How much a praying mantis should eat depends on its age, species, body size, and stage of molt. Young nymphs usually need food more often, often every day or every other day, because they are growing quickly. Older juveniles and adults often do well eating every 2-3 days, though some larger species may take larger prey and need fewer feeding sessions.

A practical approach is to offer 1-2 appropriately sized prey items per feeding, then watch the abdomen and behavior. A gently rounded abdomen after a meal is expected. If the abdomen looks very shrunken, your mantis may need more frequent feeding. If it stays very distended, reduce meal size or spacing. Overfeeding can make a mantis sluggish and may increase the chance of falls or trouble around molting in some setups.

For tiny nymphs, this may mean a small number of fruit flies at a time so uneaten insects do not overwhelm the enclosure.

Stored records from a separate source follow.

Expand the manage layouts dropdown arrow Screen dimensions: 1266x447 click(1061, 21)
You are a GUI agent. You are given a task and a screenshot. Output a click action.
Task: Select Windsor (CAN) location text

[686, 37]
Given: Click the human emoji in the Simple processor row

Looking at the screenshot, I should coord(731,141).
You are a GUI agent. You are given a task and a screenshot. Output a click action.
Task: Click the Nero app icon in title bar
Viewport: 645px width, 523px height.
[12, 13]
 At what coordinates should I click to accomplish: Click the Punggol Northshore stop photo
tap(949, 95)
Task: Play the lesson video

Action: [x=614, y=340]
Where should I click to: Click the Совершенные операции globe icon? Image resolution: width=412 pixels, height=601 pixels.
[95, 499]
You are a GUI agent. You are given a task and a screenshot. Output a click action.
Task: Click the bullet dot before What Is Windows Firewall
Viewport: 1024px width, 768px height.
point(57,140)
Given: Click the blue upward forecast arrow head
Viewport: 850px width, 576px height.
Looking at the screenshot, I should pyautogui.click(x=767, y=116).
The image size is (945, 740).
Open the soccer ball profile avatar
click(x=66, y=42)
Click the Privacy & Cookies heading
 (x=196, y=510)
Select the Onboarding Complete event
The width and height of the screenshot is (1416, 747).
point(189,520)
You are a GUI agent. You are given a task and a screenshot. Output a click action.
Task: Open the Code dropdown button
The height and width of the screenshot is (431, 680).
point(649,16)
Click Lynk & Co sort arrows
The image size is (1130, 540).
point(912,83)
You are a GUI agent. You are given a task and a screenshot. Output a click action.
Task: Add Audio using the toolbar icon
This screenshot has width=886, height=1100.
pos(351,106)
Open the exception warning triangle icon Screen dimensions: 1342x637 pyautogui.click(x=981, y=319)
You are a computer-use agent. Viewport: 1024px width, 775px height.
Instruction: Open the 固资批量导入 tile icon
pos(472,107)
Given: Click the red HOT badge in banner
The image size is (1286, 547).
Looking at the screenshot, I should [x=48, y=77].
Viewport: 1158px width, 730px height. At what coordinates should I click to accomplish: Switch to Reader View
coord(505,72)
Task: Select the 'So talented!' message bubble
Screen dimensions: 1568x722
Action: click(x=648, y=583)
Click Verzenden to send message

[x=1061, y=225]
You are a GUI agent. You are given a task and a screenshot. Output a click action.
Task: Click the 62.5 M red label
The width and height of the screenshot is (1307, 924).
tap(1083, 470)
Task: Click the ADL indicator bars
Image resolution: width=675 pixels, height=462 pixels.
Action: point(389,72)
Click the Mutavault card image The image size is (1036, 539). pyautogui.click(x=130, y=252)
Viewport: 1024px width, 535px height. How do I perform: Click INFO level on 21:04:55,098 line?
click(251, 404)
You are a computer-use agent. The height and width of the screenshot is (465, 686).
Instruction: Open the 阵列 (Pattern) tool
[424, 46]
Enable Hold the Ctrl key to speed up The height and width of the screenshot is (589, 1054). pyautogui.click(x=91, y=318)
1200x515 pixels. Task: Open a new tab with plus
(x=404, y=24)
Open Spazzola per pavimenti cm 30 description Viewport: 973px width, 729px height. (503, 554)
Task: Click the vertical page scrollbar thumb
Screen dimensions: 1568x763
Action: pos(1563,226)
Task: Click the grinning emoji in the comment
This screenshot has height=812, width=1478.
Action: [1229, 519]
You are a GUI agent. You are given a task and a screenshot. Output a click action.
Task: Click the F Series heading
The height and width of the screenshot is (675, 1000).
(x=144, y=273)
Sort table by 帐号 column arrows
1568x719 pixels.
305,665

For larger mantises, one fly, one small roach, or one small cricket may be enough for a session. Remove uneaten prey if your mantis is clearly uninterested, especially around a molt, because active feeders can bother or injure a vulnerable mantis.

If you are unsure whether your mantis is eating the right amount, your vet can help you review body condition, species-specific needs, and enclosure setup. Feeding plans work best when they match the individual animal, not a one-size-fits-all schedule.

Signs of a Problem

Watch for persistent refusal to eat outside of a normal pre-molt period, a very thin or collapsed-looking abdomen, weakness, repeated falls, trouble striking at prey, or prey items that seem too large for your mantis to handle. These signs can point to feeding problems, dehydration, poor enclosure conditions, or illness. A single skipped meal is often not an emergency, but a pattern matters.

Another red flag is feeding with wild-caught insects followed by sudden decline, twitching, poor coordination, or death. Pesticide exposure is a real concern for insect-eating pets. Injuries can also happen if live prey is left in the enclosure during a molt. Crickets and other active feeders may chew on or stress a mantis that is soft and vulnerable.

Molting problems can look like nutrition problems, so pay attention to the full picture. If your mantis stops eating, hangs oddly, or seems inactive but is close to a molt, that may be normal. If it cannot complete a molt, has a damaged limb, or remains weak afterward, it needs prompt evaluation of husbandry and supportive care.

See your vet immediately if your mantis has severe weakness, repeated falls, obvious injury, or sudden decline after eating a questionable insect. Exotic animal vets may not treat every invertebrate species, but they can often help with husbandry review or direct you to a clinician with invertebrate experience.

Safer Alternatives

If you are looking for the safest feeding plan, choose captive-raised feeder insects from a reputable supplier instead of catching bugs outdoors. For small mantis nymphs, flightless fruit flies are usually the easiest and safest option. For larger juveniles and adults, house flies, blue bottle flies, and small dubia roaches are common choices. These feeders are easier to size correctly and usually come with less pesticide risk than wild insects.

You can also improve safety by matching the feeder to your mantis's hunting style. Many mantises respond especially well to flies, while some will also take roaches or crickets from tongs or inside a feeding cup. If crickets are used, choose small ones and do not leave them unattended in the enclosure for long periods.

For pet parents trying to manage cost range, fruit fly cultures are often one of the most practical options for nymphs, and buying feeder insects in planned batches can reduce waste. In 2025-2026 US listings, fruit fly cultures commonly run about $6.99-$9 each, and blue bottle fly spikes are often around $6.99 per container, though shipping can raise the total.

The safest alternative to a risky feeder is not a non-insect food. Mantises do not thrive on lettuce, fruit, meat scraps, fish food, or commercial reptile diets. If your mantis is not eating safe feeder insects, your vet can help you decide whether the issue is prey type, prey size, hydration, temperature, humidity, or an upcoming molt.